Studies have repeatedly shown a startling level of self-harm and mental illness reported by LGBTI school students. Trans students are particularly at risk. In 2015, Daly and colleagues began a tour of schools. Shocking stories included one in which a teacher singled out a trans pupils for ridicule in front of the class. More commonly, though, staff told them the same story: we just don't know what we're allowed to say about gay relationships. 

This is the point, according to Daly - retraining, or rather the lack of it. For some of those teachers trained during the 1980s and 1990s, when Section 28 prevented local authorities from "promoting homosexuality", confusion still reigns about what they can and cannot teach - or even mention in front of their pupils. 
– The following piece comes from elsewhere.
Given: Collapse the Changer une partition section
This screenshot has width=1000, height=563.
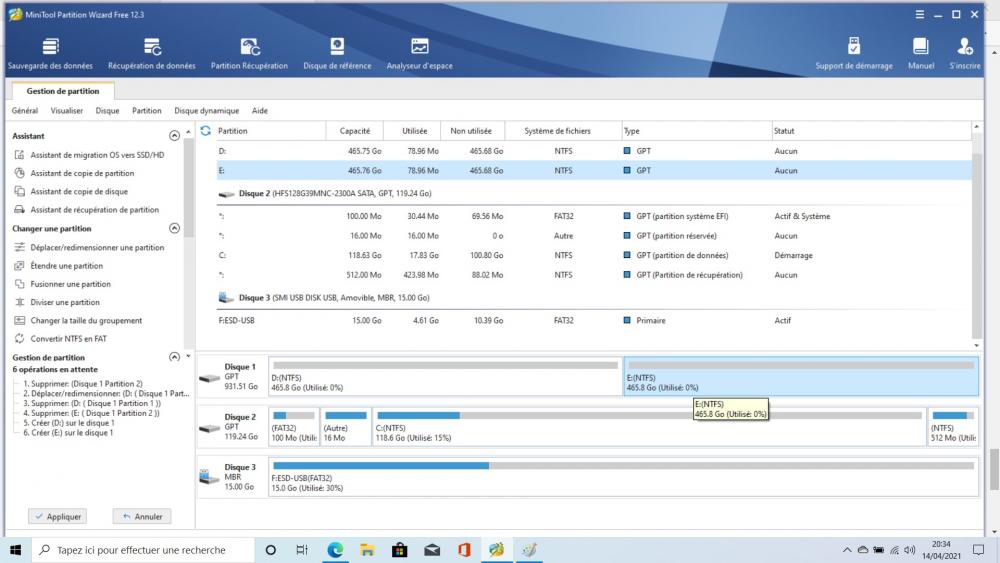Looking at the screenshot, I should pyautogui.click(x=175, y=228).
The infamous clause was specific in its homophobia: the "acceptability of homosexuality as a pretended family relationship" could not be mentioned in schools. But it's been 17 years since the clause was repealed in Scotland - indeed, it was one of the very first acts of the new Scottish Parliament (the rest of the UK followed suit three years later). Why are we still hearing this archaic language? 

"We repealed, we clapped and cheered, and then we just forgot," Daly says. After the bitter campaign in Scotland, in which an alliance of churches led by millionaire businessman Brian Souter poured money into "Keeping the Clause", the government was pleased with its victory, which seemed to establish Holyrood as a progressive political space early on in the life of the parliament. But without updating the curriculum or retraining teaching staff, Daly argues, it left a "massive vacuum" of uncertainty. 

The Stonewall research suggests a similar confusion is likely across the UK. Daly doesn't believe the situation in Scotland is notably worse than in England, and disputes the oft-cited allegation that the issue is somehow worse in Scotland's denominational schools. Homophobia may be "wrapped up in the language of religious belief" in certain schools, he says, but it's "just as much of a problem elsewhere. The TIE campaign doesn't have different strategies for different schools." 

After initial disappointments - their thousands-strong petition to change the curriculum was thrown out by parliament in 2016 - the campaign has won the support of leaders such as Nicola Sturgeon and Kezia Dugdale, and recently, the backing of a majority of MSPs. The Scottish government has set up a working group, and promised a national strategy. 

But for Daly, who himself struggled at a young age with his sexuality and society's failure to accept it, the matter remains an urgent one.  At just 21, he can reel off countless painful stories of young LGBTI students - some of which end in tragedy. One of the saddest elements of the story from St Kentigern's is that the pupil claimed his school was the safest place he had to express his identity, because he was not out at home. Perhaps for a gay pupil in ten years time, that will be a guarantee.